RECORDS PROVIDED: Begin

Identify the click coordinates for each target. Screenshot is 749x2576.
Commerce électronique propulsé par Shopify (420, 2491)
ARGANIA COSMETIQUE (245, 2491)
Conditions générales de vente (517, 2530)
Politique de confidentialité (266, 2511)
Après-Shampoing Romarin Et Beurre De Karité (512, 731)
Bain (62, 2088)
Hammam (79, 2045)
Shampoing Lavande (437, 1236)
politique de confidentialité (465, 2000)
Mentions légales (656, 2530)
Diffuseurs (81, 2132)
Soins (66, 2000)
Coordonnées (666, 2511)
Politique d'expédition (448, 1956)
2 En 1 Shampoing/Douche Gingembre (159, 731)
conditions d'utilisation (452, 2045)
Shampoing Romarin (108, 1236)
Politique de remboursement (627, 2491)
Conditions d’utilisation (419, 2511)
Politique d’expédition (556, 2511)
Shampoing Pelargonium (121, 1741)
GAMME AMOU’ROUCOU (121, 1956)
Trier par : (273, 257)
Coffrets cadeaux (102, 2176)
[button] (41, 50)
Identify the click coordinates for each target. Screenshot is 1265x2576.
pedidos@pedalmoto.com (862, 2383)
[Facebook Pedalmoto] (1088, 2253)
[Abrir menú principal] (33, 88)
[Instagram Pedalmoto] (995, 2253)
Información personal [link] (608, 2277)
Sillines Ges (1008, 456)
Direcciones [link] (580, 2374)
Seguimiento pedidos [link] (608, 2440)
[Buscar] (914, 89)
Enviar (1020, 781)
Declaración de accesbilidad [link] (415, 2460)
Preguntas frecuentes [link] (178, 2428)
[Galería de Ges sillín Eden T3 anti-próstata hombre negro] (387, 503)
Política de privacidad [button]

RECORDS PROVIDED: End

EXERCISE ->
All of the material must appear again, exactly as given.

OUTPUT FOR THIS EXERCISE ->
Identify the click coordinates for each target. Screenshot is 749x2576.
Commerce électronique propulsé par Shopify (420, 2491)
ARGANIA COSMETIQUE (245, 2491)
Conditions générales de vente (517, 2530)
Politique de confidentialité (266, 2511)
Après-Shampoing Romarin Et Beurre De Karité (512, 731)
Bain (62, 2088)
Hammam (79, 2045)
Shampoing Lavande (437, 1236)
politique de confidentialité (465, 2000)
Mentions légales (656, 2530)
Diffuseurs (81, 2132)
Soins (66, 2000)
Coordonnées (666, 2511)
Politique d'expédition (448, 1956)
2 En 1 Shampoing/Douche Gingembre (159, 731)
conditions d'utilisation (452, 2045)
Shampoing Romarin (108, 1236)
Politique de remboursement (627, 2491)
Conditions d’utilisation (419, 2511)
Politique d’expédition (556, 2511)
Shampoing Pelargonium (121, 1741)
GAMME AMOU’ROUCOU (121, 1956)
Trier par : (273, 257)
Coffrets cadeaux (102, 2176)
[button] (41, 50)
Identify the click coordinates for each target. Screenshot is 1265x2576.
pedidos@pedalmoto.com (862, 2383)
[Facebook Pedalmoto] (1088, 2253)
[Abrir menú principal] (33, 88)
[Instagram Pedalmoto] (995, 2253)
Información personal [link] (608, 2277)
Sillines Ges (1008, 456)
Direcciones [link] (580, 2374)
Seguimiento pedidos [link] (608, 2440)
[Buscar] (914, 89)
Enviar (1020, 781)
Declaración de accesbilidad [link] (415, 2460)
Preguntas frecuentes [link] (178, 2428)
[Galería de Ges sillín Eden T3 anti-próstata hombre negro] (387, 503)
Política de privacidad [button]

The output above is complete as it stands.